Did you think that the 2010 U.S. Census was going to save our nation from catastrophically high unemployment? In case you did, University of Chicago economist Casey Mulligan today points out that counting all the Americans in the world, as fun as it was, did not provide us with economic salvation.
Worse than that, the apparently paltry effects the Census had on our employment situation suggests that the Keynesian model of government spending as a source of economic stimulus is flawed. (This is bad, Mulligan says, because the Obama administration assumed that government spending would help the economy — every 10 people hired by the government would create an additional six jobs. And the Obama administration spent a lot of money hoping that the Keynesian model would work.)

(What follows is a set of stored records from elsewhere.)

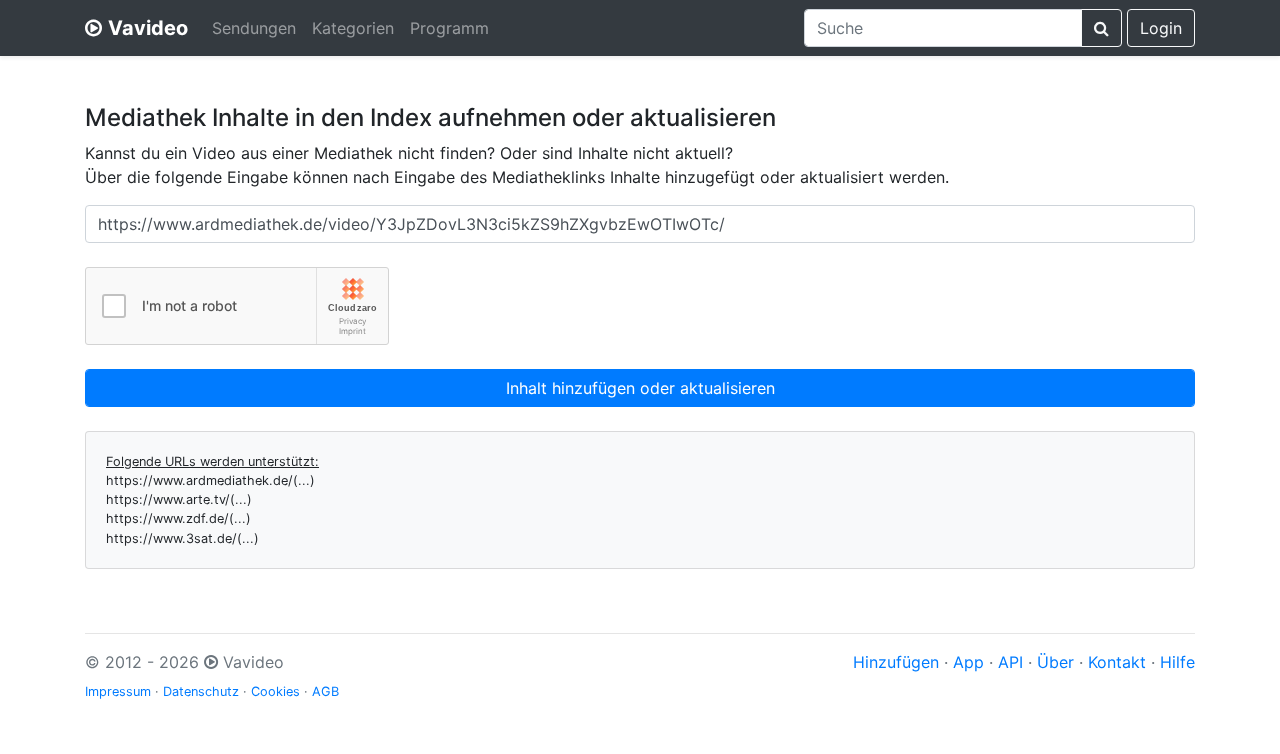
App (968, 662)
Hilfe (1177, 662)
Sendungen (254, 28)
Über (1055, 662)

Mulligan says that, if the administration’s assumptions about stimulus were true, the hiring of census workers has merely offset what would have been a catastrophe for the labor market:
Perhaps the stimulus benefits of public employment are both large and too subtle to be easily seen in the aggregate employment data or the private sector’s appreciation of public employment programs has been frustrated yet again by extraordinary negative events that miraculously coincide with true stimulus. Or maybe the Keynesian multiplier has been exaggerated.
Whether or not the Census hiring is truly an indictment of Keynesian economics, we can all pretty much agree that sending temporary government employees to knock on people’s doors and harass them into filling out some forms is a highly counterintuitive approach to economic stimulus.